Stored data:
········

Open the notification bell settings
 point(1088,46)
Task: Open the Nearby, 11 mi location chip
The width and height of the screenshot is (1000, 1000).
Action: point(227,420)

········

> Exercise requirements: The full set of records above is to be printed again verbatim.

> Finished task:
Open the notification bell settings
 point(1088,46)
Task: Open the Nearby, 11 mi location chip
The width and height of the screenshot is (1000, 1000).
Action: point(227,420)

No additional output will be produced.